Self-driving cars: The next big hurdle in auto accident law
With news reporting that Self-Driving cars would be road-ready by 2020, it seems like the future is easily here. What has once science fiction and the imaginings of Batman writers is becoming a reality. Besides saving the government money and increasing road safety, the effects of a society that includes driverless vehicles are really hard to imagine.
In the world of personal injury, of course, that is a problem. The State of Ohio reported a staggering 287,050 crashes in 2012, with almost 75,000 of them including some form of injury.
But all of that might change with algorithm-driven vehicles. Google reported that its main test car has gone 300,000 miles without a single accident. Of all of the autonomous cars on the road today, they’ve only had three accidents total; and each one the driverless car was not at fault.
So what happens when a driverless car is at fault?
“Negligence is usually defined as with the reasonably prudent person standard,” says former personal injury attorney in Cincinnati, OH, “I don’t think that a car or artificial intelligence can be sued for negligence.

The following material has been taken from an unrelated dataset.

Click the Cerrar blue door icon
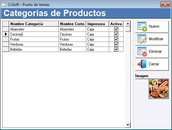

By definition they would be incapable of being negligent.”
Not that people haven’t tried. In 2010 a Paris Court ordered a judgment against not only Google, but its search engine, ordering the google’s AI to make a symbolic 1-Euro payment after suggesting defamatory words as part of a search for the plaintiff’s name. Google, meanwhile, had to pay almost 5000 euros in the judgment.
This begs the question: if you’re not to sue the AI, then who? “whoever set the car’s controls would be responsible”. “If that is the manufacturer, then it is a product defect.” But if those controls were set by a driver, then they may have to take responsibility for the car whether they are the personally operating the vehicle themselves, much like if a child were to be injured by a moving santa-on-a-train display in your yard, you would still be liable.
It may even be more complicated. Forbes reports that automakers plan to use the same radio spectrum currently used for Wi-Fi. This, some speculate, might lead to a disruption of communication between the car and satellites-leading to a fatal car accident-just because someone really needed to download another cat picture to their laptop nearby.
Ultimately, however, it’s simply hard to imagine what the future of automated cars will actually be like, and it will be entirely new territory when a case reaches the courts. “Trying to predict how existing case law would apply to the situation would depend largely on the state in which it occurred and the specific facts of the accident,” says attorney. “For example, the fact that the driver ignored a rule or disrupted the auto-pilot somehow would be very significant.”
Speculations about the court’s decisions are about as reliable as speculations about insurance premium drops once automated cars are on the road. Until then, we can only dream of a future where we can nap on our way to work. And if we encounter one of Google’s driverless cars on a San Francisco road…well, we’ll just give it a wide berth.